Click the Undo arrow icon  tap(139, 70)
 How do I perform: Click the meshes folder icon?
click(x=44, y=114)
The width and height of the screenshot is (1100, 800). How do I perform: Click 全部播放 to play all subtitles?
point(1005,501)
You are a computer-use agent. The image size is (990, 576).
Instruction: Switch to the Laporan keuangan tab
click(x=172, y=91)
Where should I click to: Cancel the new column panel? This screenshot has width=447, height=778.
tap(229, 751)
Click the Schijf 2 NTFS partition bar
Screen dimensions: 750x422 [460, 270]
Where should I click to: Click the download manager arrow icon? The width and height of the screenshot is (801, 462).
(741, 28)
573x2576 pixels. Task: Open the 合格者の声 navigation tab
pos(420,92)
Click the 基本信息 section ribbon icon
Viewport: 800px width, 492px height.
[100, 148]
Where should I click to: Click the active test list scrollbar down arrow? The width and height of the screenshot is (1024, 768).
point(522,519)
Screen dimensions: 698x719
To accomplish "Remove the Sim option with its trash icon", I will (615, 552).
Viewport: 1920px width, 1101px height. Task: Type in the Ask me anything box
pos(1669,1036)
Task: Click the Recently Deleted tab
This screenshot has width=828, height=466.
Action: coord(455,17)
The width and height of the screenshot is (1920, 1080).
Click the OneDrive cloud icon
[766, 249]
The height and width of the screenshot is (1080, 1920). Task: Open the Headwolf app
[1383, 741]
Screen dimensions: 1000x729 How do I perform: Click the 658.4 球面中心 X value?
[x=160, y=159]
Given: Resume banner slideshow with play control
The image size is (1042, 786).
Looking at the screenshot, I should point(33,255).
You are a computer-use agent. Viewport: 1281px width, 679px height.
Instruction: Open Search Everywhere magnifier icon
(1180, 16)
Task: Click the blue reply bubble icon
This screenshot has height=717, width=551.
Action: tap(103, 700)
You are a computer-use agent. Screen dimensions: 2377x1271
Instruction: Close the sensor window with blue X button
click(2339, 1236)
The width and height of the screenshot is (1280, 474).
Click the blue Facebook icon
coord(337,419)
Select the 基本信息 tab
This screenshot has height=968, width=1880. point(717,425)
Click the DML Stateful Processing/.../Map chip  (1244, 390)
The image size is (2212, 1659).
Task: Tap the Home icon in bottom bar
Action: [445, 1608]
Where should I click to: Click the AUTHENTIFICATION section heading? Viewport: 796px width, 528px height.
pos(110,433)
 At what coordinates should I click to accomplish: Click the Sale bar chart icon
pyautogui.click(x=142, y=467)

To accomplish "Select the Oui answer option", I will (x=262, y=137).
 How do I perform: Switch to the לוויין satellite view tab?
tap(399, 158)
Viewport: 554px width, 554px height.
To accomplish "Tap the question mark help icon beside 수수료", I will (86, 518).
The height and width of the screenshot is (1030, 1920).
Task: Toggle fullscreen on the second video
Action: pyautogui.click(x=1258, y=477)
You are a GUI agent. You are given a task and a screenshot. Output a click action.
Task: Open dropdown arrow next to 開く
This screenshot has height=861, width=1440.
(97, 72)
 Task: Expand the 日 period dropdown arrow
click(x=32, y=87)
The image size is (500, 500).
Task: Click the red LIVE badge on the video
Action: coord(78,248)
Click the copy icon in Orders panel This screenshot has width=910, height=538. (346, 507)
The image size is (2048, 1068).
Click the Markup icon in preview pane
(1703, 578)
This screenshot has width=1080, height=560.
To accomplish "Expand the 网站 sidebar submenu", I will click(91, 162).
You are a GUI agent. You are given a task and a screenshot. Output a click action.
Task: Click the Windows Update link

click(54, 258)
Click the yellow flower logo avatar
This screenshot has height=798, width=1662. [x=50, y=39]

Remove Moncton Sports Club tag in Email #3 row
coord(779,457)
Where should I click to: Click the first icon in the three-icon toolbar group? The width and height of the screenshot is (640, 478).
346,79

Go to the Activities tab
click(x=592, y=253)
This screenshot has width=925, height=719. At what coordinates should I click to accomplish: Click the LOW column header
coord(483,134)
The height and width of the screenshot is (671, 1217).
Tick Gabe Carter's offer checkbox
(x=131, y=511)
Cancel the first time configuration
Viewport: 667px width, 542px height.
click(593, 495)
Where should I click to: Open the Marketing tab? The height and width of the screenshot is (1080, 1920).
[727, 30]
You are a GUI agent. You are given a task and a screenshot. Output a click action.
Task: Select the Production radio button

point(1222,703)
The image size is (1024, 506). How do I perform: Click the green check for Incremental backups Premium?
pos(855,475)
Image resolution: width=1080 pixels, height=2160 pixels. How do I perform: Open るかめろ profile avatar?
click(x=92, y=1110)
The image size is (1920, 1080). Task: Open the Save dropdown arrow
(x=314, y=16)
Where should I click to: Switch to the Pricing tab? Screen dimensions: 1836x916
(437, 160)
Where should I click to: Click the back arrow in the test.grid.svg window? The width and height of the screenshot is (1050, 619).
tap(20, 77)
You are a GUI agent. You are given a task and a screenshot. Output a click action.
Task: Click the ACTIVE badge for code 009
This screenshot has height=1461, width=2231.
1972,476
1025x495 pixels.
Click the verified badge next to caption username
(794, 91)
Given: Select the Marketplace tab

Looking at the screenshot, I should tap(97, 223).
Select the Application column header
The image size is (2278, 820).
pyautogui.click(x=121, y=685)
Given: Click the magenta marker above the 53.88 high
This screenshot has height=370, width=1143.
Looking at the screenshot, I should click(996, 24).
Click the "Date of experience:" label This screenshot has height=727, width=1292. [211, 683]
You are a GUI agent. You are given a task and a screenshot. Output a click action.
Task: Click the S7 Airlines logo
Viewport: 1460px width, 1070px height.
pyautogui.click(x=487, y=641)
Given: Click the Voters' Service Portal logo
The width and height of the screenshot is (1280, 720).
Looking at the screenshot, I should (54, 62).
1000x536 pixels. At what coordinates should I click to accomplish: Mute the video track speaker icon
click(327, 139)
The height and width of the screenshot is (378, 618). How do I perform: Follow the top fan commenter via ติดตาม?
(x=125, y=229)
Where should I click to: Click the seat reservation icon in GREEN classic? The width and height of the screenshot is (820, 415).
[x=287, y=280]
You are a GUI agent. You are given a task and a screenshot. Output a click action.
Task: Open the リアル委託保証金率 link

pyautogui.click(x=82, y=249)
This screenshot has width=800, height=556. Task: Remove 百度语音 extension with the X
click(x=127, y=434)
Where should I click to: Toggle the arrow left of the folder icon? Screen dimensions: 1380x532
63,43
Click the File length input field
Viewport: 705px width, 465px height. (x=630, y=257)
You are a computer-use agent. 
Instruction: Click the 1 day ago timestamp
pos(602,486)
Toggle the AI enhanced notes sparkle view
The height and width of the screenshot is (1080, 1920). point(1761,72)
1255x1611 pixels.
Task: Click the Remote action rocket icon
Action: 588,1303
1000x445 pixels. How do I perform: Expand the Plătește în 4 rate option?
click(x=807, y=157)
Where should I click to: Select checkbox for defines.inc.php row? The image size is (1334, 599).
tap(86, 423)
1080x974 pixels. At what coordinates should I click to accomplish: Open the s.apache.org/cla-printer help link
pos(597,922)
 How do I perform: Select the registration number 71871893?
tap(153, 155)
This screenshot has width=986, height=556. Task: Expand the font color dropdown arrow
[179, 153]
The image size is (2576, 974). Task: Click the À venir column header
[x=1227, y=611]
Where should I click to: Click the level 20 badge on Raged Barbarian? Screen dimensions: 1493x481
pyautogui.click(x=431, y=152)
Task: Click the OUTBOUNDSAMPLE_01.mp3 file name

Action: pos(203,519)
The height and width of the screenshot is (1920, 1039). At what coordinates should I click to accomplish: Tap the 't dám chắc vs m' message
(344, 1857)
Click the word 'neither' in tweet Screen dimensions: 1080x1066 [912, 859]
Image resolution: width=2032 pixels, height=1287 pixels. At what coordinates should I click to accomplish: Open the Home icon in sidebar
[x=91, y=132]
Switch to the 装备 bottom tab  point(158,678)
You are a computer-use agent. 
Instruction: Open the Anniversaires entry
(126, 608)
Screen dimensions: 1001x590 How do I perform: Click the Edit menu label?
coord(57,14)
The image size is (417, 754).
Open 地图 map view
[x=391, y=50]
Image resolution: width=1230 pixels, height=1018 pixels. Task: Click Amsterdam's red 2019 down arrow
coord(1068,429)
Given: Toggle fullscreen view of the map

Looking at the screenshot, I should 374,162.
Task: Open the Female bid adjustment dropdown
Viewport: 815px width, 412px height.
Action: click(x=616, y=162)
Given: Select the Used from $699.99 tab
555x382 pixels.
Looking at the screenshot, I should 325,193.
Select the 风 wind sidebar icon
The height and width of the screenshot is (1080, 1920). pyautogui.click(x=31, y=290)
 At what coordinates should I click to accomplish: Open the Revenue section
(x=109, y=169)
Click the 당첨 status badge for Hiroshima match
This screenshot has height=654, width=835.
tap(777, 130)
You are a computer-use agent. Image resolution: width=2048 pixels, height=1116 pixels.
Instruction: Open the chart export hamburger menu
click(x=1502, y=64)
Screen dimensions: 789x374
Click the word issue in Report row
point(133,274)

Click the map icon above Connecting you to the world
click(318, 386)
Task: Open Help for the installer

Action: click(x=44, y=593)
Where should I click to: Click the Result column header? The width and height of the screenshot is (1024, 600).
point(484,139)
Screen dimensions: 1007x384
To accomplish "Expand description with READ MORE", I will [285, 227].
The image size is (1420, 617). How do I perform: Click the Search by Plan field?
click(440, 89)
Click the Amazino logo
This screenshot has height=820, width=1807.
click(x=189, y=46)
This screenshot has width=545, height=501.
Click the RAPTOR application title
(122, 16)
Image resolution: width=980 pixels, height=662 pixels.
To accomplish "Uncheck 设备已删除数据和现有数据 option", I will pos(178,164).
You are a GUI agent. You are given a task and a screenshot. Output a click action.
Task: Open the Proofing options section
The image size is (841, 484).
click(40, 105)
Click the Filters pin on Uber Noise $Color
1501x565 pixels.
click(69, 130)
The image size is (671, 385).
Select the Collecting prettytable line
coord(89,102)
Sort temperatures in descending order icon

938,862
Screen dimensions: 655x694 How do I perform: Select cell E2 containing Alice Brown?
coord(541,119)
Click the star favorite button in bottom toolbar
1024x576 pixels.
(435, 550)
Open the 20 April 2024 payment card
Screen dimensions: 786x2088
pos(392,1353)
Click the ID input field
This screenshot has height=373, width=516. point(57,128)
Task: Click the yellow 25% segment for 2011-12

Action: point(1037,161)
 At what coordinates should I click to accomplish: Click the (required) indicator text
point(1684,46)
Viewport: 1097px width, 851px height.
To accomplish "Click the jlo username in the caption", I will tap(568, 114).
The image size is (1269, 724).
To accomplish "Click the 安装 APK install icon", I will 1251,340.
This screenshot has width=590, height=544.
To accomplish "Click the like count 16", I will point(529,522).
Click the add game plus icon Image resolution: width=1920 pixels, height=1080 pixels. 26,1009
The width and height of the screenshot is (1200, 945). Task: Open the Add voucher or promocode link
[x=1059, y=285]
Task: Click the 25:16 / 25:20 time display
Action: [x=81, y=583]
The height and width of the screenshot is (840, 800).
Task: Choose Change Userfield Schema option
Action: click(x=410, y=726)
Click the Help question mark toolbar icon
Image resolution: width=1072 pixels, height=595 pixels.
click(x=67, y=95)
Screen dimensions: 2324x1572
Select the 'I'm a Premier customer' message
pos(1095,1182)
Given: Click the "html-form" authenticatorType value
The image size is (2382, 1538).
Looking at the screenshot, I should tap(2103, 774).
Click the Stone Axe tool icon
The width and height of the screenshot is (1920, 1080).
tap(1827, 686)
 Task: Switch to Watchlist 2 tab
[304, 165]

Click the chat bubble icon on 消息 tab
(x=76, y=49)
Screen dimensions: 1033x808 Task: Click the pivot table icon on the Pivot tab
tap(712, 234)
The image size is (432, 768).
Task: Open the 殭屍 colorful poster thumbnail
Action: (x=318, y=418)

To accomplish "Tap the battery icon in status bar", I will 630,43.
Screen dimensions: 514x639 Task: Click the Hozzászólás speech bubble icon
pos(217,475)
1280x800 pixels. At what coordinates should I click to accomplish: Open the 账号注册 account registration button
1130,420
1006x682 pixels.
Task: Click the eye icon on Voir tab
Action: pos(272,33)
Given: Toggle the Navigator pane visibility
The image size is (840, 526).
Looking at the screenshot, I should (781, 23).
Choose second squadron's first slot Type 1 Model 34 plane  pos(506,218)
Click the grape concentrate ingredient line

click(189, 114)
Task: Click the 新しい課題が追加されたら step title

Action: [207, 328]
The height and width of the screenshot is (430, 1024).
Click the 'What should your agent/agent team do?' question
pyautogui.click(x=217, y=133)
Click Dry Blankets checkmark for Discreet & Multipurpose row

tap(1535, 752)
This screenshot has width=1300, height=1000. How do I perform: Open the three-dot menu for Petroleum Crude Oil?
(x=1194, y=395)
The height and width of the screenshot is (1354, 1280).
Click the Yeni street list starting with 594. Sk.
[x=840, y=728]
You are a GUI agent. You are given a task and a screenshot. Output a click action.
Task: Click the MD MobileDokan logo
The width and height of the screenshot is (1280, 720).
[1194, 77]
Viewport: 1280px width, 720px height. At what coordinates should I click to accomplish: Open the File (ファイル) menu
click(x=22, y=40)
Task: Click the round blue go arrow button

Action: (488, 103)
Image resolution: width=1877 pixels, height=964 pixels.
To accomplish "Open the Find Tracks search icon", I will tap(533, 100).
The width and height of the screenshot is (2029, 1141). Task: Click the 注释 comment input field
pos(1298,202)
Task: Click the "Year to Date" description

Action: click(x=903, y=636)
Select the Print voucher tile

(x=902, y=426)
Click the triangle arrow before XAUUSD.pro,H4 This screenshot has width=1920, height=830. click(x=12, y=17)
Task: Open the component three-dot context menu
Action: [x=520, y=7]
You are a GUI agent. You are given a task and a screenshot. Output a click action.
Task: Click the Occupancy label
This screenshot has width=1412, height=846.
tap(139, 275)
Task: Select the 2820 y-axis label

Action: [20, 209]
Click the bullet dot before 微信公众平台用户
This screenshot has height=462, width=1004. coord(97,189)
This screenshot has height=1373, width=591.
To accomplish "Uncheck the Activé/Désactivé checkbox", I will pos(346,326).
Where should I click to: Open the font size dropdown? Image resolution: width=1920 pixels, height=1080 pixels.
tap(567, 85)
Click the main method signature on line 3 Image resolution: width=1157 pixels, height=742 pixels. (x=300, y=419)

******

# [Stated exercise]
Return the records unchanged, starting with the line containing "Switch to the 装备" and going on through the line containing "1920). pyautogui.click(x=31, y=290)".

# [Full response]
Switch to the 装备 bottom tab  point(158,678)
You are a computer-use agent. 
Instruction: Open the Anniversaires entry
(126, 608)
Screen dimensions: 1001x590 How do I perform: Click the Edit menu label?
coord(57,14)
The image size is (417, 754).
Open 地图 map view
[x=391, y=50]
Image resolution: width=1230 pixels, height=1018 pixels. Task: Click Amsterdam's red 2019 down arrow
coord(1068,429)
Given: Toggle fullscreen view of the map

Looking at the screenshot, I should 374,162.
Task: Open the Female bid adjustment dropdown
Viewport: 815px width, 412px height.
Action: click(x=616, y=162)
Given: Select the Used from $699.99 tab
555x382 pixels.
Looking at the screenshot, I should 325,193.
Select the 风 wind sidebar icon
The height and width of the screenshot is (1080, 1920). pyautogui.click(x=31, y=290)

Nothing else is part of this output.